A vida apesar da (ou graças à) morte
Até a morte do meu pai, quando eu tinha 22 anos recém feitos, eu nunca havia perdido ninguém. Ninguém. Já adulta, eu havia pisado em um cemitério uma única vez antes. A morte era algo que só acontecia com outros. Então, minha primeira experiência foi justamente a perda do meu pai. E eu levei muito, muito, muito tempo para me organizar e situar o significado dessa perda no meu mundo, na minha vida. Hoje tenho a sensação de que apenas consegui fazer efetivamente o luto pela perda do meu pai quando a Lina nasceu.
Mais de 20 anos depois, portanto, agradeço que a minha filha, aos 4 anos e três meses sendo completados hoje, já entenda que a morte faz parte da vida.

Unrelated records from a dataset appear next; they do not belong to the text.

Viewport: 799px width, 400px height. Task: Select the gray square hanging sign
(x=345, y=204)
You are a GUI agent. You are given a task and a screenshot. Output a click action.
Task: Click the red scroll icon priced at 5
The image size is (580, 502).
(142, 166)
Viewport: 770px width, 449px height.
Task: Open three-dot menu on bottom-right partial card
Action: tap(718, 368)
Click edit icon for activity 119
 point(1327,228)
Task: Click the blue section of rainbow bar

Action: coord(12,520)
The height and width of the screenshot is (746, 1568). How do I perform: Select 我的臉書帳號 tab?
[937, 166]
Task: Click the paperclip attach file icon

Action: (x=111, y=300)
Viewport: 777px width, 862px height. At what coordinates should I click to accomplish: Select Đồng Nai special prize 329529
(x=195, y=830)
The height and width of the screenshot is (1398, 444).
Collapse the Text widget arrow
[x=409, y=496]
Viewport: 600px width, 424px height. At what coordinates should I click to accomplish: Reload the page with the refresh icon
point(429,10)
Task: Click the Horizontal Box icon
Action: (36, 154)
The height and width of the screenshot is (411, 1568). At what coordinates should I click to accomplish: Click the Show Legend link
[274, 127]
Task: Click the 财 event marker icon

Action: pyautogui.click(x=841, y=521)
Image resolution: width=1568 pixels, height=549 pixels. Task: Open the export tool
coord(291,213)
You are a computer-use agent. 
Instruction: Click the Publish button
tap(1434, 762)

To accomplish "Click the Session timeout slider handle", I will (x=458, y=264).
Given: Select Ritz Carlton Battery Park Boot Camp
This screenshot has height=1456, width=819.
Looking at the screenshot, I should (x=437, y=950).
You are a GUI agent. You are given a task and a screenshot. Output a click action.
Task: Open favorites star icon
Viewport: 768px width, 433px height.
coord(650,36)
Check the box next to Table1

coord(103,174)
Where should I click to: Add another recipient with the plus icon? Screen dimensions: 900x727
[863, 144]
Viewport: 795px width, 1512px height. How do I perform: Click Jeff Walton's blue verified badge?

Lamento profundamente que o avô materno e a avó paterna ela conheça apenas das histórias e das fotos que contamos e mostramos a ela e me entristeço ao vê-la às vezes ainda chorar a perda da cachorrinha velhinha da minha mãe que ela viu morrer. Mas também vejo nessas ausências que ela já tem presentes uma maneira de entender que as perdas fazem parte da vida e que precisamos seguir vivendo apesar e, de certa forma, graças a elas.
E faz ainda mais sentido a semibronca que ela sempre dá no pai quando ele diz dramaticamente “eu não tenho mãe”:
— Claro que tem, só que ela agora tá no céu.